The major award winner of the evening was Nimmi Sekhar, recipient of the Lifetime Achievement award.
Ms. Sekhar of Cayman International School was recognized for 33 years of service in education. She received a standing ovation as she accepted her award.
“I feel very privileged to have been a part of the school, and the excellent school community that we have in the Cayman Islands,” Ms. Sekhar said.
“I consider this recognition and this honor as a jewel in the crown of my professional life.”
For primary public schools, Shakeina Bush of Sir John A. Cumber Primary School took home the Golden Apple. Heather Thompson of Lighthouse School was the honorary runner-up.
“I hope, as I stand here tonight, I inspire young Caymanians who are unsure about being a teacher in the future. If it’s your calling, the calling of your heart, go for it,” Ms. Bush said.
Emily Garvey of St. Ignatius Catholic School won the category for primary private schools, with Asynthia Lewis of First Baptist Christian School as runner-up.
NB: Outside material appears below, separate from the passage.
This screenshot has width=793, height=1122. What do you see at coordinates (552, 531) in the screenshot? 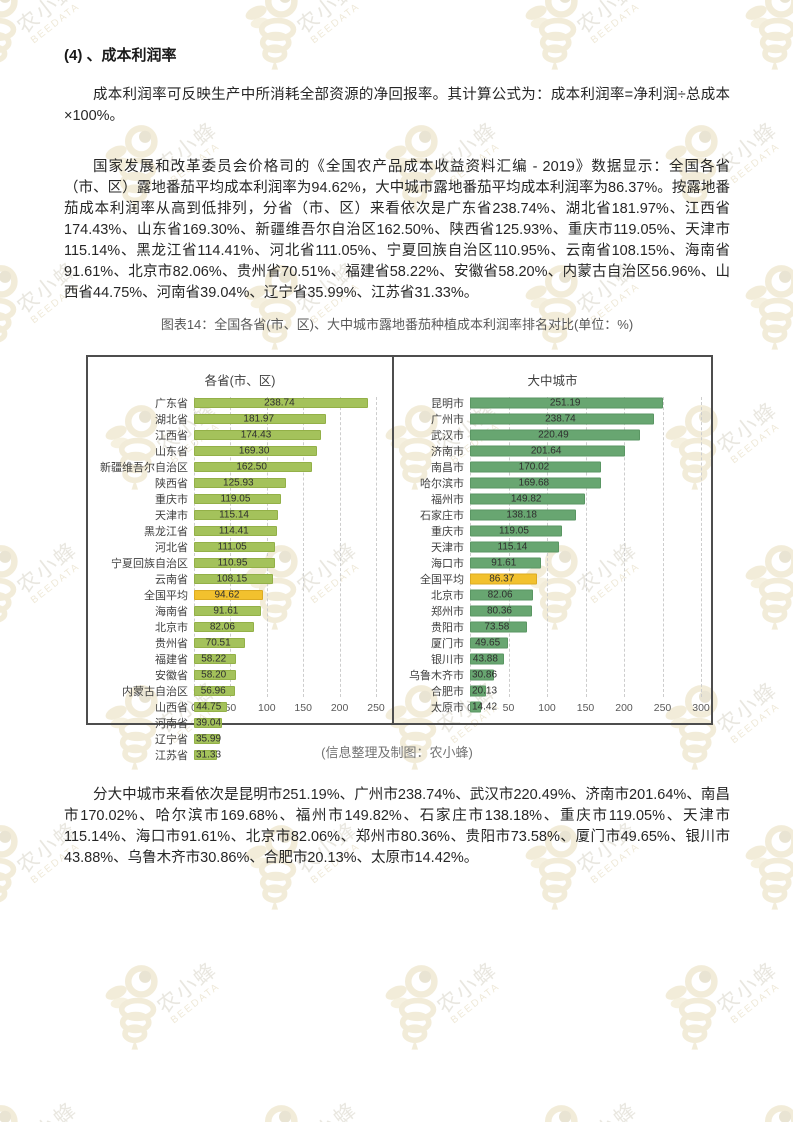
I see `bar-row: 重庆市 119.05` at bounding box center [552, 531].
“My students are incredible, just as all students are. Their love of learning, their happiness, and their resilience is really important to me as a teacher. It’s not just about academic success, it’s about them knowing in their hearts and their minds that, no matter what life throws at them, they have that resilience and that confidence to succeed,” Ms. Garvey said.
For public high schools, Patrice Douglas-Hanson of John Gray High School won with Denise Henry-Colquhoon of Clifton Hunter High School as runner-up.
“I’ve always said that teaching, for me, started out as an accident,” Ms. Douglas-Hanson said.
“Reflecting on my journey in teaching has given me reason to believe that my place in the classroom has been anything but accidental. I’ve met some fantastic students and worked with some terrific people along the way.”
For private high schools, Coaine Richards of St. Ignatius Catholic School took home the Golden Apple. Bill LaMonte of Cayman International School was the runner-up.
“I take great pride in knowing I have chosen the right profession because every day I enter the classroom, I have an opportunity to make a difference in this world through the next generation,” Mr. Richards said.
Three finalists – Marcia Rennie (Edna M. Moyle Primary School), Mable Richardson (Triple C High School) and April Tibbetts (West End Primary School) – were considered for the top principal of a public or private school.
Ms. Rennie won the category.
“One of the questions I was asked on my interview was ‘what would you tell someone going into teaching?’ I said I’d tell them it wasn’t an easy job. I’d tell them it was often a thankless job. But I’d tell them it was always a rewarding one,” she said.